En pratique, des accords volontaires avec des autorités ou des associations de consommateurs ont pu se faire et spécifier un processus de notification et de retrait. Dans la plupart des États membres, il n’y a pas de règles explicites concernant la notification d’une infraction, ce qui engendre un manque de clarté et de sécurité juridique. Toujours est-il que si la Commission prévoit de proposer de nouvelles dispositions d’harmonisation, s’appliquant horizontalement à toutes les plateformes digitales, elle devrait impérativement chercher à examiner quel impact celles-ci auraient sur les petites entreprises ou start-ups qui ont besoin d’une certaine flexibilité pour grandir. Les plateformes devraient continuer à ne pas être tenues responsables d’un contenu illégal dont elles n’ont pas la connaissance réelle et cette dernière ne devrait être supposée que lorsque l’intermédiaire est notifié.

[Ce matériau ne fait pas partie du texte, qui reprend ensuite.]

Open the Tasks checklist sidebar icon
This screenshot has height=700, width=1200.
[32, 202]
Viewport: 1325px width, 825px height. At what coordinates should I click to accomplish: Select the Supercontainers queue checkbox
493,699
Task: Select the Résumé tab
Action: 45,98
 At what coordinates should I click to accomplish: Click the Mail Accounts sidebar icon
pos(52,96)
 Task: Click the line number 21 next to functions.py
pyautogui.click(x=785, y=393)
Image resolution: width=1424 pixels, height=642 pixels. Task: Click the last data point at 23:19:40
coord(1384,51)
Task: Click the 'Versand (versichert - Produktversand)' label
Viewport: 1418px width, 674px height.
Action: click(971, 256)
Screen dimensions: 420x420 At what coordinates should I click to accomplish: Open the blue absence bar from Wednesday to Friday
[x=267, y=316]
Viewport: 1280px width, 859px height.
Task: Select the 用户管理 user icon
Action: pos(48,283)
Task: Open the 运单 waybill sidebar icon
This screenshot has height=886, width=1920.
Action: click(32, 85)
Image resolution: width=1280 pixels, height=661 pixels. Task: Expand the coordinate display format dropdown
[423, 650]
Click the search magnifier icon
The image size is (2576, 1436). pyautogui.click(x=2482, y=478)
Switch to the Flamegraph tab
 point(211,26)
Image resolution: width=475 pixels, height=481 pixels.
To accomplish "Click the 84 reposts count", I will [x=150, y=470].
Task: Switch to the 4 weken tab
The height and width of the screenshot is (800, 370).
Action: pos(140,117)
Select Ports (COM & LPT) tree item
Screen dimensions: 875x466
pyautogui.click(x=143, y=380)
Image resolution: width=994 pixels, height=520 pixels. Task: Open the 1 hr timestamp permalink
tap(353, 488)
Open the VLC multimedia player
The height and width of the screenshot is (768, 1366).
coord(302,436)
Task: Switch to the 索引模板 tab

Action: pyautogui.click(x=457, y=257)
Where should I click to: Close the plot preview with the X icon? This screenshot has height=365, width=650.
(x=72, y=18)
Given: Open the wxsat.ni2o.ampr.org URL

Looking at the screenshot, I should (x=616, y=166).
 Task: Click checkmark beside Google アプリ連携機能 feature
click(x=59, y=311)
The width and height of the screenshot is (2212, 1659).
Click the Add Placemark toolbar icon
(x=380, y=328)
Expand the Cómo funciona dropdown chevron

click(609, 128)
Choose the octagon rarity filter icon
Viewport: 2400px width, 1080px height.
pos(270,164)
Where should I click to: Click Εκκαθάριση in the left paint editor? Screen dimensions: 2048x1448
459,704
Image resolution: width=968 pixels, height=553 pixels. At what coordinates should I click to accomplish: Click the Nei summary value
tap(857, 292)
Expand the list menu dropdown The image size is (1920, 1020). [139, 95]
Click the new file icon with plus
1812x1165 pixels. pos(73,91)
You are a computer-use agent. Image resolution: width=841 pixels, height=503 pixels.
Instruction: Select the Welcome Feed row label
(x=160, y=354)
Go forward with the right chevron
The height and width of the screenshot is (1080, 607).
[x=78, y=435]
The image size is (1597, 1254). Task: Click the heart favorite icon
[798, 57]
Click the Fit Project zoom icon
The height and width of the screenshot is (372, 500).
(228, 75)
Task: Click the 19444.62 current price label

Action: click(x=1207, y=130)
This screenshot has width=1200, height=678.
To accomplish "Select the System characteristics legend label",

Dans le domaine du cloud par exemple, seuls les clients professionnels contrôlent le contenu qu’ils y mettent. Ils devraient être responsables pour celui-ci et les services qu’ils y exploitent. La distinction entre les catégories de services à l’article 14 de la directive sur le commerce électronique devrait ainsi être complétée par des critères supplémentaires qui s’appliquent en fonction des obligations individuelles. Ces critères devraient prendre en compte les capacités techniques d’une plateforme pour accéder au contenu spécifique et non public des utilisateurs.

Enfin, il est important que nous évitions toute charge administrative supplémentaire et inutile afin que nos entreprises puissent continuer à prester leurs services digitaux de manière efficace en Europe et au-delà, sur la scène mondiale.


[1] Directive 2000/31/CE du Parlement européen et du Conseil du 8 juin 2000 relative à certains aspects juridiques des services de la société de l’information, et notamment du commerce électronique, dans le marché intérieur [en ligne]

[2] Communication from the Commission to the European Parliament, the Council, the European Economic and Social Committee and the Committee of the Regions identifying and addressing barriers to the single market, 10.3.2020 COM(2020) 93 final [en ligne]

[3] Ébauche de l’étude d’impact de la Commission européenne sur la partie « gatekeeper platforms

[4] idem

[5] Recommendation de la Commission du 1.3.2018 sur les mesures destinées à lutter, de manière efficace, contre les contenus illicites en ligne.